According to UN figures from 2013, South Korea and Canada combined exported $59m worth of used clothes to Tanzania while the UK alone exported $42m worth of used clothes to Kenya.
Where do used clothes come from?
People in countries like the UK donate used clothes to charity.
Mr Brooks' research explains that demand for the clothes sold in charity shops is low compared to supply.
He estimates that more than 70% of all UK reused clothing goes overseas, where they are sold.
Mr Brooks says people believe that their clothes will be given to those in need or sold in High Street charity shops to raise funds and don't realise that their donations will be traded abroad for profit.

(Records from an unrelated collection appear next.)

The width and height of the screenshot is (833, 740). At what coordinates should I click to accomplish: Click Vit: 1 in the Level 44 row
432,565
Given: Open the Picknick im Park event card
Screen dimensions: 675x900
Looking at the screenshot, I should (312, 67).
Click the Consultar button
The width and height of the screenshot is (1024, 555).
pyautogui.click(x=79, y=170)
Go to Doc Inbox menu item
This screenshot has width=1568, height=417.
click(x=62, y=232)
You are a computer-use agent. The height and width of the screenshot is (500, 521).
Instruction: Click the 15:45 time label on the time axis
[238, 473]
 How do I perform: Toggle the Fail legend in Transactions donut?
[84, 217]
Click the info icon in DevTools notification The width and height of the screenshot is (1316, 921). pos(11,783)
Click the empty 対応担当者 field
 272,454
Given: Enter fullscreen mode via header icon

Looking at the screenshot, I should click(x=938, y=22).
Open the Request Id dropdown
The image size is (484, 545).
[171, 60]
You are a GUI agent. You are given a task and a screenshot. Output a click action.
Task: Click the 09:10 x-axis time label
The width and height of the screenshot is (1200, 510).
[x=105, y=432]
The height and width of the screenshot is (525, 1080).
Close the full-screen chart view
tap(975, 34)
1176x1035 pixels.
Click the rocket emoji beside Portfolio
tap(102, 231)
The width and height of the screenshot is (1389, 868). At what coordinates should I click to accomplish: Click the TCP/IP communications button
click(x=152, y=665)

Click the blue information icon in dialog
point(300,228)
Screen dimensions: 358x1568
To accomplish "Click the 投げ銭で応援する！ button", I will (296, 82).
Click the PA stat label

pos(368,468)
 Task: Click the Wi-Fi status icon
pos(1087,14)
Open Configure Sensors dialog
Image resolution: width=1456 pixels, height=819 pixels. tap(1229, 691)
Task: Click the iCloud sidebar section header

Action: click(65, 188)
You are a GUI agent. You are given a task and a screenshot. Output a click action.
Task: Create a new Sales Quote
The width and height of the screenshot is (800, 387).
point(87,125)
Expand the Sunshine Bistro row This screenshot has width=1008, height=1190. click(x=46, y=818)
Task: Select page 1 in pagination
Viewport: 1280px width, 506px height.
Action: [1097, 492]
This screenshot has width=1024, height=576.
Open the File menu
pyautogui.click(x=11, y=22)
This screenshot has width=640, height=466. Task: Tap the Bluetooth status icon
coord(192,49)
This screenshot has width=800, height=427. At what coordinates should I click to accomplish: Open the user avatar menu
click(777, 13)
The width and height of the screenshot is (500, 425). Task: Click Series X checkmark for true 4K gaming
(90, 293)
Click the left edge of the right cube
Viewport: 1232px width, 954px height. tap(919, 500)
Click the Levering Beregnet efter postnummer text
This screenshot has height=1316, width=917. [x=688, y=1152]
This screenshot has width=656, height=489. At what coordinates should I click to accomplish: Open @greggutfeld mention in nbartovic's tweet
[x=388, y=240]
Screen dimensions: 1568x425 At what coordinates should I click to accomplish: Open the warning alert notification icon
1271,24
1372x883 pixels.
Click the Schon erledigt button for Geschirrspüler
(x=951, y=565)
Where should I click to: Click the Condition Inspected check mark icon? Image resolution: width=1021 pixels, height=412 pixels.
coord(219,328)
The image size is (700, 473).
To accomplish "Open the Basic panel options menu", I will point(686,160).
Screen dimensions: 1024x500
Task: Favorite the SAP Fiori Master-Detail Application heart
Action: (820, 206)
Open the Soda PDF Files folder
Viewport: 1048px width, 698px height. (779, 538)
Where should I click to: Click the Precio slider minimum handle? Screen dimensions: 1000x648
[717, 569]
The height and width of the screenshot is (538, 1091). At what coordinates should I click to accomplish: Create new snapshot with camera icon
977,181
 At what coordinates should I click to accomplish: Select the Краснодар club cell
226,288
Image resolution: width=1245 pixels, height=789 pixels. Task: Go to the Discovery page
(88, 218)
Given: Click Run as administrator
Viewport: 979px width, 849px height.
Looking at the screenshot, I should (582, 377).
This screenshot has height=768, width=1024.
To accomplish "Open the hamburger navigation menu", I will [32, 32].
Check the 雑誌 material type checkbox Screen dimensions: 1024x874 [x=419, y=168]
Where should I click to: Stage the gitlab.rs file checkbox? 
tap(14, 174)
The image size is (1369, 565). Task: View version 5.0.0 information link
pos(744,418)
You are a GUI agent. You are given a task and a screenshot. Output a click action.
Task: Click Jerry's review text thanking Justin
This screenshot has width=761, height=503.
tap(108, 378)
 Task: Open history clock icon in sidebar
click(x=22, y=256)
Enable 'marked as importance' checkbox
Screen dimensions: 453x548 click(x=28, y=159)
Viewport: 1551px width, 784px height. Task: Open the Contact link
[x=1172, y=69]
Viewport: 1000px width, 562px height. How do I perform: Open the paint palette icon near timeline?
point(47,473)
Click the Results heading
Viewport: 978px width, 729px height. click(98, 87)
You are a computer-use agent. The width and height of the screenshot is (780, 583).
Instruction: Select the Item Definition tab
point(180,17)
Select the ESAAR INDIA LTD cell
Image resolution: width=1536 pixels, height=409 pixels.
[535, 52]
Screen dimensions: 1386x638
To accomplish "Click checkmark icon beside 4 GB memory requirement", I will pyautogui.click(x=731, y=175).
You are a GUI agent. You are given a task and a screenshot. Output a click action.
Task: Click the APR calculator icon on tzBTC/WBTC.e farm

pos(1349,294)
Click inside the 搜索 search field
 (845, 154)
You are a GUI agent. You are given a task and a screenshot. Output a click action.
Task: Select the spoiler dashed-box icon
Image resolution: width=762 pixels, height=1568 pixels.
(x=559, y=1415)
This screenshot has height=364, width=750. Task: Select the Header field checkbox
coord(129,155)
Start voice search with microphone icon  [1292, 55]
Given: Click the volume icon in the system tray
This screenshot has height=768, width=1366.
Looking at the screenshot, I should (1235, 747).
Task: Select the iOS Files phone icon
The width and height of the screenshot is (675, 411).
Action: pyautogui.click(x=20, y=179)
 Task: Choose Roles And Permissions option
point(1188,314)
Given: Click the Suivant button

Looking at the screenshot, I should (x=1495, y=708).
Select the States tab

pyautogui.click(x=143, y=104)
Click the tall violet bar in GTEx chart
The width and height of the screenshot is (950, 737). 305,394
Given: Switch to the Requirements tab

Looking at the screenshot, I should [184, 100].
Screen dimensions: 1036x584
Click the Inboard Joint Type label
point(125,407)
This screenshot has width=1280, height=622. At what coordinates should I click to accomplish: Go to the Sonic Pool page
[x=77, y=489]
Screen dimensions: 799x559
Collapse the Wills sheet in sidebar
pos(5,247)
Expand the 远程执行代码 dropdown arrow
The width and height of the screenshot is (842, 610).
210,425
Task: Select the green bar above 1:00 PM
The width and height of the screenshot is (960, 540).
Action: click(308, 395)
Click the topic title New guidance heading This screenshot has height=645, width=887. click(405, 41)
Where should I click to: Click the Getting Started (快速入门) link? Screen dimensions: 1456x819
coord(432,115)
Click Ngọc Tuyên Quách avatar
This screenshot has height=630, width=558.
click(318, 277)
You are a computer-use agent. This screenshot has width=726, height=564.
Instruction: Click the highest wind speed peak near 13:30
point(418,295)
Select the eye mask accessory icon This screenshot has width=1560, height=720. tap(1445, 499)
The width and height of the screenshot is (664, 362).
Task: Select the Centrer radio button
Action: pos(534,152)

This is an interesting flip side to the first article and one that is very logical. As a developing country, you wouldn't want other countries waste clogging up your market places and depriving your economy of money of material production even if it means environmental benefit for the world as a whole. It is very easy for us to sit on our high horse in the UK as a post-industrial country and say that we are helping clothe the third world and that global material production should be cut because we don't need the economic improvement for infrastructure and standard of living. This is the case with a number of near-critical environmental problems such as the toxic waste from leather production in India. It is very hypocritical of us to stomp on economic growth without ecological consideration when we arguably started the problem with production in the 1800s during the industrial revolution. I think for this reason any solution I am looking for to our second-hand clothing problem has to be internally contained within the UK and cannot rely on the current culture of exporting so that it is no longer our problem.